In respect of s.9(1), the factual dispute is relatively straightforward to resolve:

where is the defendant’s domicile? However, s.10 Defamation Act 2013 uses precisely the same wording when providing that the Court “does not have jurisdiction” over a defamation claim that is brought against a person “who was not the author, editor or publisher of the statement complained of, unless the court is satisfied that it is not reasonably practicable for an action to be brought against the author, editor or publisher”. If Mr Tomlinson QC’s submissions were correct, before the Claimant could be permitted to issue a Claim Form, in a relevant case, s/he would equally have to satisfy the Court that it had jurisdiction under s.10. As the issues in Monir -v- Wood [2018] EWHC 3525 (QB) demonstrate, in some cases, deciding whether the defendant is “author, editor or publisher” may be factually (and legally) complicated – requiring resolution at a trial.
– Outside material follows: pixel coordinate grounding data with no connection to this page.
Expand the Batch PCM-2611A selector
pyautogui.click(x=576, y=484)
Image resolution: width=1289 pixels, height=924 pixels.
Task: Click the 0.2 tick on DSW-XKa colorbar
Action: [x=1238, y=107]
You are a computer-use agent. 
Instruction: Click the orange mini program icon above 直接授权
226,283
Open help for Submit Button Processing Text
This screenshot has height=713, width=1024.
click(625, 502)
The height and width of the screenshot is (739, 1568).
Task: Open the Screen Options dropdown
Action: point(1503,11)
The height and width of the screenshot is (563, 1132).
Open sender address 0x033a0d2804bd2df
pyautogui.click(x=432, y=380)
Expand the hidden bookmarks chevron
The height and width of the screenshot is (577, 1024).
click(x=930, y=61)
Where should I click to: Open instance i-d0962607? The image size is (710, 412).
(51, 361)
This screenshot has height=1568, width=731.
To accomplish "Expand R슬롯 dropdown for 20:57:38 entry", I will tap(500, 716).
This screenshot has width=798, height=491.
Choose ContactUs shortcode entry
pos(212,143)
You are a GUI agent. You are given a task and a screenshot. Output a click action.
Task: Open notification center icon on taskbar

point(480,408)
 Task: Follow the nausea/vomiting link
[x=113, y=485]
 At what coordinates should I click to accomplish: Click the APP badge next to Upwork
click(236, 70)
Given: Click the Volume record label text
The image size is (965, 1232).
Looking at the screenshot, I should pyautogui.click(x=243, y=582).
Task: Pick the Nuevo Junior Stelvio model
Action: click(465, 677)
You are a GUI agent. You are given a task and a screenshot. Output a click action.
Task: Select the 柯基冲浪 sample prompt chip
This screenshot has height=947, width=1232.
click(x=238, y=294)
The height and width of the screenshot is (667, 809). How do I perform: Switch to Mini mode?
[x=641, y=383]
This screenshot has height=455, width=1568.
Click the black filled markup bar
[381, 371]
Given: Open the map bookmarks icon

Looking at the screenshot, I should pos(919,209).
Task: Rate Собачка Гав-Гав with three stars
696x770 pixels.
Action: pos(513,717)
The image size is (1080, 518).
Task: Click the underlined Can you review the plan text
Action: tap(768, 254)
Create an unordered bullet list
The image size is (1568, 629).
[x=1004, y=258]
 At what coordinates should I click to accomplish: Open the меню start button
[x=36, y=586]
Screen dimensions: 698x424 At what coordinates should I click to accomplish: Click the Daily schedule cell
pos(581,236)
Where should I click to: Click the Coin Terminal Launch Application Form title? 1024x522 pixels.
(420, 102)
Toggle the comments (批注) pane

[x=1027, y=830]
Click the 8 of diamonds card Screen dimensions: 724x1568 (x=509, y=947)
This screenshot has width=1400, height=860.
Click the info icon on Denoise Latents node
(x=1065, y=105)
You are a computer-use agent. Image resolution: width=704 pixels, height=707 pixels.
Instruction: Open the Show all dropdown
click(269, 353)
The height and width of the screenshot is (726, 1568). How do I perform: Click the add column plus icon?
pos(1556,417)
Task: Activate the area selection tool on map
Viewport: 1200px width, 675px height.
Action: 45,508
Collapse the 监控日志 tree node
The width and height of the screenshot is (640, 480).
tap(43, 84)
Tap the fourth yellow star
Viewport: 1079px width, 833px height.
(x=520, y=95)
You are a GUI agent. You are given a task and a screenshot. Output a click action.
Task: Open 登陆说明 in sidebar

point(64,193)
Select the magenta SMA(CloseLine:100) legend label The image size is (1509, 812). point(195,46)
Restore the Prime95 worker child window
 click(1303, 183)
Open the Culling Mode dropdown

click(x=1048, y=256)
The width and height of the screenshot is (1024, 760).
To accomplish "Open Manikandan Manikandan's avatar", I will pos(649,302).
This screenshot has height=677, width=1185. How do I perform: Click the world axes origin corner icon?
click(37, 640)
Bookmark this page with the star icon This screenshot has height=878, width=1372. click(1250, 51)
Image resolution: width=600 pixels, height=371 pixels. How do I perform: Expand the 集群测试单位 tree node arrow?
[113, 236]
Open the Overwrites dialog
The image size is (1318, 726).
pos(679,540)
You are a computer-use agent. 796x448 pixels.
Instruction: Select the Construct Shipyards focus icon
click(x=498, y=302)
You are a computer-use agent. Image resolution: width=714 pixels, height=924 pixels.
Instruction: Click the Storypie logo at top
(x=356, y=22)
And that is before any consideration of the further factual issue of “reasonable practicability” under the section. On Mr Tomlinson’s model, the Claimant and the Court would have to embark on this exercise, possibly ex parte, as a pre-requisite of being permitted to issue the Claim Form. How would such an application be made? Under Part 8? Or would a simple Application Notice under CPR Part 23 be sufficient? If it is permissible to proceed under Part 23, how would the Court resolve any factual disputes? Would there be need of disclosure, witness statements, a trial? All before a Claim Form has been issued?

vii)

These practical issues, the absence of authority and the clear undesirability of establishing an entirely new regime for objecting to jurisdiction in defamation claims lead me to conclude that Mr Tomlinson’s submissions must be rejected. The regime for objecting to jurisdiction is contained within CPR Part 11. It is for a defendant to raise an objection, based his/her domicile, under s.9 following service of the Claim Form. In a large number of cases, the s.9 issue is likely to have arisen at the earlier point of seeking the permission to serve the Claim Form out of the jurisdiction.

59.

Having rejected Mr Tomlinson QC’s submissions as to the need to obtain the Court’s permission to serve out, the balance of the objections to the hearing before Master Thornett also fall away:

i)

The Claim Form had been validly served on the Defendant by personal service under CPR 6.5(2) when he was present in the jurisdiction. No permission to serve out was required.

ii)

Although the application before Master Thornett was for permission to serve an Amended Claim Form and Particulars of Claim out of the jurisdiction under CPR 6.38, the Master considered that such permission was not required. He made only an order permitting service of these documents by an alternative method under CPR 6.15. The domicile of the Defendant – and issues under s.9 – have no bearing on that decision.

iii)

Mr Tomlinson QC submits that even if the Claimant considered that s.9 was not relevant to the application before Master Thornett it was nevertheless his obligation to alert the Master to the potential argument. I regard this as unrealistic. For my part, before I heard Mr Tomlinson’s submissions, I had never before considered – or had it submitted to me – that it might be necessary for a claimant to apply for permission even to issue a Claim Form where s.9 was potentially engaged. I do not consider that this was a point that the Claimant was realistically required to raise before the Master. Consistent with my analysis, if it was to be relied upon, s.9 was a point to be raised by the Defendant, as he did in his Acknowledgement of Service dated 13 June 2019. On an ex parte application, the duty is to alert the Court to all matters that might fairly be regarded as being material to the Court’s decision. I am satisfied that Mr Tomlinson’s ingenious argument did not fall into that category.

60.

For these reasons, had it required determination, I would have refused the Set-Aside Application. I do not consider that there was any material non-disclosure. s.9 was irrelevant to the application that Master Thornett was asked to determine.